By Alma Begum*
On the corner of the alley where I live is a mansion that is secluded and mysterious. Its large gate is always locked and its tall walls, shadowed by trees and barbed wire, seem out of reach. There’s a tiny door for the mansion’s occupants but it has been closed for years, keeping people at such a distance that they don’t even feel the urge to touch its rusted iron. Until yesterday, I didn’t know that people were living in that mansion. That’s when I encountered Bibi Haji*. When she provided details about the mansion – “We have five rooms and a huge basement” – I couldn’t visualize it.
Bibi Haji is an attractive 68-year-old woman from northern Afghanistan. To paraphrase Dostoevsky: “The remnants of a lost beauty can still be seen on her face.” Her black eyes, arched eyebrows, and, most notably, her focus when talking draw people to her. Bibi Haji lives with her daughter, son-in-law, and her granddaughters. Though her sons have all emigrated, she chose to stay in her hometown. Now that her youngest daughter and grandchildren intend to leave Afghanistan, she has reluctantly agreed to migrate.
When I ask why she’s relocating, she hesitates, then says, “This house is like the Kaaba to me, but because of the girls, I have to go.” Since the Taliban takeover in 2021, her granddaughters have tried to stay strong and cope with the upheavals. Bibi Haji’s four granddaughters are each more beautiful and captivating than the other. One has completed university, and the others are either in university or finishing school when their dreams vanished due to the Taliban decrees prohibited girls from higher education.

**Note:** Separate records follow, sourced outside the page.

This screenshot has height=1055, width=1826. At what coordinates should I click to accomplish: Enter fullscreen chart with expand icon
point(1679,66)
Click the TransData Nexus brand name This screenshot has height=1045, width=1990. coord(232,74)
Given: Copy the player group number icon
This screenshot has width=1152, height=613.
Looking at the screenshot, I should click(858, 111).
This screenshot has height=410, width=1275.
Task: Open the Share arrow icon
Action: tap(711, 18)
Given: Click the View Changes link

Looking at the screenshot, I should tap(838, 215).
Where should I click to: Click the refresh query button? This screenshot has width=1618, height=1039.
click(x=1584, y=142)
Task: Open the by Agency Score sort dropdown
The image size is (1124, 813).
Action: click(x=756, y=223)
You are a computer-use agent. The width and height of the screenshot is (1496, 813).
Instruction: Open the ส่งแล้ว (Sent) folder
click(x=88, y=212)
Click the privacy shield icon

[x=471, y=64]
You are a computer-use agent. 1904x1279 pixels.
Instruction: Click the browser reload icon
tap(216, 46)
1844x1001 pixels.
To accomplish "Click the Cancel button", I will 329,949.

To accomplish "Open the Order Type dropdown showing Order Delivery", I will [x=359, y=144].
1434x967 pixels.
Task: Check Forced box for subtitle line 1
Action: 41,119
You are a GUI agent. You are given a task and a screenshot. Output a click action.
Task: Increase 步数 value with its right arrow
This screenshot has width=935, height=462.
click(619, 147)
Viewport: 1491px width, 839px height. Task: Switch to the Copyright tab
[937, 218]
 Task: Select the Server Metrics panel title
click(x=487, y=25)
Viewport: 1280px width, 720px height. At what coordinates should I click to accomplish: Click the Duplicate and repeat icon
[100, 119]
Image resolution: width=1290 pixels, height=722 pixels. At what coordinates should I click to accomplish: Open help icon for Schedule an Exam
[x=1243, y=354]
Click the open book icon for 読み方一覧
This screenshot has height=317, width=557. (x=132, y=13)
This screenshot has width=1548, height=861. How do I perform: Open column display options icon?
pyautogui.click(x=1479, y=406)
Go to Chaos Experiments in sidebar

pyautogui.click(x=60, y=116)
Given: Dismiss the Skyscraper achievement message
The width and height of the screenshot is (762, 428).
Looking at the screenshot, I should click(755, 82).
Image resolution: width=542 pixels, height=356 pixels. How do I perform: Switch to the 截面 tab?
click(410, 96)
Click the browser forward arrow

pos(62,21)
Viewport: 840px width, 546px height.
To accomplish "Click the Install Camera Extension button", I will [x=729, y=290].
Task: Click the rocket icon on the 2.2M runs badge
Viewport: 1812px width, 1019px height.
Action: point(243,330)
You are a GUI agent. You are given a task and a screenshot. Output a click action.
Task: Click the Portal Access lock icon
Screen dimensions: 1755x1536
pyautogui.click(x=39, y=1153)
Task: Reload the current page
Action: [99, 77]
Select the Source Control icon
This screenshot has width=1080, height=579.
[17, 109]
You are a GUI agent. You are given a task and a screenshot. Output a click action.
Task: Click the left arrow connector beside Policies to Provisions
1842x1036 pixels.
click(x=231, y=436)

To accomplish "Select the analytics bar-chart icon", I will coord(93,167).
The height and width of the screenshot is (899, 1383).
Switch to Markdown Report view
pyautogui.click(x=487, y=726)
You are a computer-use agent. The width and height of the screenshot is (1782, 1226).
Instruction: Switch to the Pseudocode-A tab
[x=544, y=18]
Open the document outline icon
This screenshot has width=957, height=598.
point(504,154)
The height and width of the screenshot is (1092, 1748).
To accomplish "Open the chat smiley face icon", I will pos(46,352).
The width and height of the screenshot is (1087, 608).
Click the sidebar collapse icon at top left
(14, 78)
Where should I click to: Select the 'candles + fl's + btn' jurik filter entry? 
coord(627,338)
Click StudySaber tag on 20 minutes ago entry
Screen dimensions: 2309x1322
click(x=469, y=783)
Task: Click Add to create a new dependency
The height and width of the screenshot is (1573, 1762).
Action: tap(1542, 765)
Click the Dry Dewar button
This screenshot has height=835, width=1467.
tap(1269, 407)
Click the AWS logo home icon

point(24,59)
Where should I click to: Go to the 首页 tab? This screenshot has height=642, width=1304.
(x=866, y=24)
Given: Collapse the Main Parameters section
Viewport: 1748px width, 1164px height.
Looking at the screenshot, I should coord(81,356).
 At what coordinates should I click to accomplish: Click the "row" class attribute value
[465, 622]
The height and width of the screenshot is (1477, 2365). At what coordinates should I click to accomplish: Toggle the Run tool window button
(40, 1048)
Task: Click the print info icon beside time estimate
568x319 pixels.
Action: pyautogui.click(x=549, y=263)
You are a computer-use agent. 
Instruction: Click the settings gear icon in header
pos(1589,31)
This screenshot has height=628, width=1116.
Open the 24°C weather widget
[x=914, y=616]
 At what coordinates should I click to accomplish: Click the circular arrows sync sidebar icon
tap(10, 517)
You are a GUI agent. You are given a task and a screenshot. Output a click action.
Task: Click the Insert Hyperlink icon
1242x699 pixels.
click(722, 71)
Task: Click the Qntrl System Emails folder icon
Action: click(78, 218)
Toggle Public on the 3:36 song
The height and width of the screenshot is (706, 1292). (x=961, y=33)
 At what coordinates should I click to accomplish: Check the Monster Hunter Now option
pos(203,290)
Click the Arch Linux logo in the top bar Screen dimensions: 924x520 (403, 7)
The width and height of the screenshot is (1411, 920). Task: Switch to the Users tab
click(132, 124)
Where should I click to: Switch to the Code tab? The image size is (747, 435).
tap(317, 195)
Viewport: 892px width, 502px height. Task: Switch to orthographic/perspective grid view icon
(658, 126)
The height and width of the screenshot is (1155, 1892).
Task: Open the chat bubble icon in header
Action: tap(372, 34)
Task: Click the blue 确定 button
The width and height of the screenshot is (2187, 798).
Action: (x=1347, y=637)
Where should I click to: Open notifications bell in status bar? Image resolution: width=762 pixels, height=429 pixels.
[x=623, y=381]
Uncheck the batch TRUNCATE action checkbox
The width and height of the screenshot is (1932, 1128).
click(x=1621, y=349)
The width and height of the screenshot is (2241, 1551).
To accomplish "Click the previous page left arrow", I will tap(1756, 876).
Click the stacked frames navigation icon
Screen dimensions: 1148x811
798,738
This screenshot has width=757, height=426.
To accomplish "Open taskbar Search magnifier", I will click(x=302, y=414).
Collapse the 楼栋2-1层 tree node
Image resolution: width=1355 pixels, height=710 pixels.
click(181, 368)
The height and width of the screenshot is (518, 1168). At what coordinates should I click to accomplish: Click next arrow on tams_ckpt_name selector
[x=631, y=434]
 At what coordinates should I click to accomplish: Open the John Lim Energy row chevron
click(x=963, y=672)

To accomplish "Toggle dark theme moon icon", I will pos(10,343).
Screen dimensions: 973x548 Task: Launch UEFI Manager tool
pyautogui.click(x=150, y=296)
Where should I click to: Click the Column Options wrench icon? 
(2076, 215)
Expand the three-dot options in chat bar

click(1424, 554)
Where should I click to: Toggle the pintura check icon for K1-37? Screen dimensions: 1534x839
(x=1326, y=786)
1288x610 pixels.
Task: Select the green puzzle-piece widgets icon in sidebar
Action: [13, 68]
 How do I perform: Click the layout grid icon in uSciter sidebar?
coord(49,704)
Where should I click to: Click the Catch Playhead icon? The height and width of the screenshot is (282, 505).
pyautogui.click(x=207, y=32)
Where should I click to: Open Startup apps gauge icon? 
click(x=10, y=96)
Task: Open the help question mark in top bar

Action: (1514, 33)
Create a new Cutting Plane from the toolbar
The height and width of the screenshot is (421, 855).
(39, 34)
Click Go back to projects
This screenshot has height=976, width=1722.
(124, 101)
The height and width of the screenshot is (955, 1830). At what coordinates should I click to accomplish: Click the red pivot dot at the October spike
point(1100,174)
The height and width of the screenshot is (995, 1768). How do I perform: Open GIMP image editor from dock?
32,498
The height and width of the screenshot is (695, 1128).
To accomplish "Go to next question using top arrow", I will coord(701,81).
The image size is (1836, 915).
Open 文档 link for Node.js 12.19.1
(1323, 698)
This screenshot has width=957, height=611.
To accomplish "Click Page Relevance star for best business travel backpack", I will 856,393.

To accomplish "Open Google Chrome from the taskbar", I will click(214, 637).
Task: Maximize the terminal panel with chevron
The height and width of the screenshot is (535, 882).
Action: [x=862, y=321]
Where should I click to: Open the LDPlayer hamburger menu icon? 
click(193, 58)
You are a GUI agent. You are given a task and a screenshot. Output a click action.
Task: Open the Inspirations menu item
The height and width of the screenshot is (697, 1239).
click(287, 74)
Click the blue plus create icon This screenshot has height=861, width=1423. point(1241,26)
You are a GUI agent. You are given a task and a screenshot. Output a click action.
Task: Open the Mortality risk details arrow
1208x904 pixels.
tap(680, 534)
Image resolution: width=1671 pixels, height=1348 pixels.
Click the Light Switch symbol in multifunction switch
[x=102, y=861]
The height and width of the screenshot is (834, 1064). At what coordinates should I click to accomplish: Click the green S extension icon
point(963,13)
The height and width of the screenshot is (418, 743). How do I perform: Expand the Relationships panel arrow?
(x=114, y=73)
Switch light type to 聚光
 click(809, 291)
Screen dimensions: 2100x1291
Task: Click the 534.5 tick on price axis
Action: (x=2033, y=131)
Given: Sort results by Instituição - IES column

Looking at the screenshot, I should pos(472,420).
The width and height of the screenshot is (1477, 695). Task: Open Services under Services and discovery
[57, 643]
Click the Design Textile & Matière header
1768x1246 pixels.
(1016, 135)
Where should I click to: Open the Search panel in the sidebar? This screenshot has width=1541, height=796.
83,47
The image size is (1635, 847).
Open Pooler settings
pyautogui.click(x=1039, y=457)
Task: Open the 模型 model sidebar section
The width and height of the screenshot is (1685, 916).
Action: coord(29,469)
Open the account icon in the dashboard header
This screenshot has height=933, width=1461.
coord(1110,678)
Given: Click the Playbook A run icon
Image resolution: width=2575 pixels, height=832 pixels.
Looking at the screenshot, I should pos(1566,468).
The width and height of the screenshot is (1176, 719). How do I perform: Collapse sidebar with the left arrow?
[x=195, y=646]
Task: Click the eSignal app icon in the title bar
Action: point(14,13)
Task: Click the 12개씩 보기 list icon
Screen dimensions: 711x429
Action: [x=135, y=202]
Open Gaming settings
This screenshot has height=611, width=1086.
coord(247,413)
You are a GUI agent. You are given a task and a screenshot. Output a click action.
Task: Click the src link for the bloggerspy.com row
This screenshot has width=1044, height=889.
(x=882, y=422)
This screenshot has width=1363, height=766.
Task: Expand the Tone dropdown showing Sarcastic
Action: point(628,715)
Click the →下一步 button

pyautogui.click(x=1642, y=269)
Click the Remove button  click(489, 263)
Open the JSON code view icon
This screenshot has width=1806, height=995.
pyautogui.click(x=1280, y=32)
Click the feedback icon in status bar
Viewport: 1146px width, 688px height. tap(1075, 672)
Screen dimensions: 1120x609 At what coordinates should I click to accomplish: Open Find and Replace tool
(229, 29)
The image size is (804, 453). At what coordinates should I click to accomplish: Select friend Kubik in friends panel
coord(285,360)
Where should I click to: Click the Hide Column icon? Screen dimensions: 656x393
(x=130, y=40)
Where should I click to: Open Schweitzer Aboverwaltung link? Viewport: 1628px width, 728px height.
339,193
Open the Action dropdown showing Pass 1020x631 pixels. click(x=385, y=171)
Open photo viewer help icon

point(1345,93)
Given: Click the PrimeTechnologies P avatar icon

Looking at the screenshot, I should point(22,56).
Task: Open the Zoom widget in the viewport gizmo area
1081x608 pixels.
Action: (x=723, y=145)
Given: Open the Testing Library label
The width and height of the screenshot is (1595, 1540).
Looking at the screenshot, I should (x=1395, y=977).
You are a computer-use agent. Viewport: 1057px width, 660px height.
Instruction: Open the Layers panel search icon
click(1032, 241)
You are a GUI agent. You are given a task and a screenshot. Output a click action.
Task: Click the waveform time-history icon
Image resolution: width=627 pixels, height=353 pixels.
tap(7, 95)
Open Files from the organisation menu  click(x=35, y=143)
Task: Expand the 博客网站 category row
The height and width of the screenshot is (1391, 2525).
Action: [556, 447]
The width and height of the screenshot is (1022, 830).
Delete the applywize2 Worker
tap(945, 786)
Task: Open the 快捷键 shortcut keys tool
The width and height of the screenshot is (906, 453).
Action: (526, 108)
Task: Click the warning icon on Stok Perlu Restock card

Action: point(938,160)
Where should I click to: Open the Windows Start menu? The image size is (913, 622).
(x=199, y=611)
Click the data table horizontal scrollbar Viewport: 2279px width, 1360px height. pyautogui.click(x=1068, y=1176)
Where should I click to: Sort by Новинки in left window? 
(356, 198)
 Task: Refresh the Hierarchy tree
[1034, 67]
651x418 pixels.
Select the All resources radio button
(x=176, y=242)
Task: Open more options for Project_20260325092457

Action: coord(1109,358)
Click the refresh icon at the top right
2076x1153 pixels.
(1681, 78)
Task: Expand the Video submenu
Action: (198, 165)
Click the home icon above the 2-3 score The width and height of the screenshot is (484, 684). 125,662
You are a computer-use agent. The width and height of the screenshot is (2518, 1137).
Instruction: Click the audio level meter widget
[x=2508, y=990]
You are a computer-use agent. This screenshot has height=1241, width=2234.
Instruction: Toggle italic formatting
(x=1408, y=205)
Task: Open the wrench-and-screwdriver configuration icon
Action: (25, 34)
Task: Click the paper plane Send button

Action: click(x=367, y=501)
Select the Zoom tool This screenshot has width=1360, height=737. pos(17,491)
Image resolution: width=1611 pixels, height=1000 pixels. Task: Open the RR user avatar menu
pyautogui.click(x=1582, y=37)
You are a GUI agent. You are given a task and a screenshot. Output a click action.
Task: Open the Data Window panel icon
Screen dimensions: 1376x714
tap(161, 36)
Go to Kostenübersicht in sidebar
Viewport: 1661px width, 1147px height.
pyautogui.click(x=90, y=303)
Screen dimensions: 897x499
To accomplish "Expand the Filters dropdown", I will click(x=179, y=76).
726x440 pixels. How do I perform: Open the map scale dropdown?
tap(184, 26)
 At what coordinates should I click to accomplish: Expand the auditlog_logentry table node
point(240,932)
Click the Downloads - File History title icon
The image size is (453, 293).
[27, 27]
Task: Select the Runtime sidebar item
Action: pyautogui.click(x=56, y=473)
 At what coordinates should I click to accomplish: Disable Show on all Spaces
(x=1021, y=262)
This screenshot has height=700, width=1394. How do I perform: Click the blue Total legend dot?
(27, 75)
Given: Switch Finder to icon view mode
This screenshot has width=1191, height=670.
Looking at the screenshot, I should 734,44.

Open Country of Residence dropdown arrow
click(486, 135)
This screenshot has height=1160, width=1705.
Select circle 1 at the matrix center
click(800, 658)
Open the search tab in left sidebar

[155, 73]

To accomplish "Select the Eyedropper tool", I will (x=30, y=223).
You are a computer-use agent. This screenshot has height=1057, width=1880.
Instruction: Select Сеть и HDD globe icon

But then an event worse than the closure of schools and universities happened. The four sisters stubbornly refused to explain what occurred. However, a close family acquaintance told me that a newly promoted Taliban commander, who already has three wives and fifteen children, fell in love with the eldest sister. He sent proposal after proposal to the family living behind that closed door. They respectfully declined every offer, but the warlord persisted, repeatedly voicing his desire. Feeling they had no choice, the family decided to flee.
Initially, they thought about going to Pakistan, but Bibi Haji preferred anywhere over Pakistan. Then they considered Iran. Again, Bibi Haji was reluctant, stating she didn’t have a good feeling about Iran when questioned why she didn’t want to migrate there. After much deliberation, the family unanimously chose Uzbekistan. From there, they will try to move to Germany.
To move to Uzbekistan, they needed more money than they would if they were migrating to Pakistan, they mortgaged their house. A friend of mine (let’s call her Sara) took the mortgage. I encountered Bibi Haji as she was coming to her old house to give final instructions. Bibi Haji tried to hold herself upright, but her back was bent with age and work. She gave the new occupants instructions regarding the trees, grape vines, and most importantly, her basement. “I built this house brick by brick with my own hands. When we were setting it up, there was no one else in this alley with a house. But now, surrounded by tall buildings, our house seems the smallest and the lowest,” she says. Bibi Haji sighs as she gazes at the foundation of the house.
Beautiful lanterns were embedded in the ceilings. The vibrant colours of the walls were captivating. Everything in this house was lovely but old. This age added value to items, making it harder for Bibi Haji to part with them. Yet, to help finance their journey, she had sold many of her belongings for a pittance.
She wanted to stretch her hands to touch the walls, carpets, lanterns, windows, and everything else, but she was advised to hold herself together and bid the house a firm goodbye. She kept reminiscing, delaying the inevitable farewell. She spoke of her sons’ attempts to take her abroad and how she had always chosen her home. She lamented, “The girls in this land are oppressed. It’s their time now. I’ve lived my life. There’s no school, no university, no jobs …” She clearly wanted to mention the marriage proposals by the Taliban commander but didn’t.
Every breath she took was painful — the pain of leaving a house where she had lived for 40 years. “Haji stays here,” she says with deep sorrow. She is referring to her husband, who passed away years ago and was buried in Kabul.
“We must leave for the girls’ sake,” she finally says. Her granddaughters dream of living in Germany where they can pursue their desired fields of study. Bibi Haji’s face would light up and she seemed a bit more resilient when she talked of those girls. She is a strong-willed woman who placed her memories, love, keepsakes, and assets in the future of her granddaughters. She is leaving a place she loves so that her granddaughters can grow and prosper, rather than remaining trapped here, forced to become a second, third, or fourth wife of a Taliban commander.
*Names have been changed to protect the identity of the interviewees and writer. Alma Begum is the pseudonym of a journalist in Afghanistan.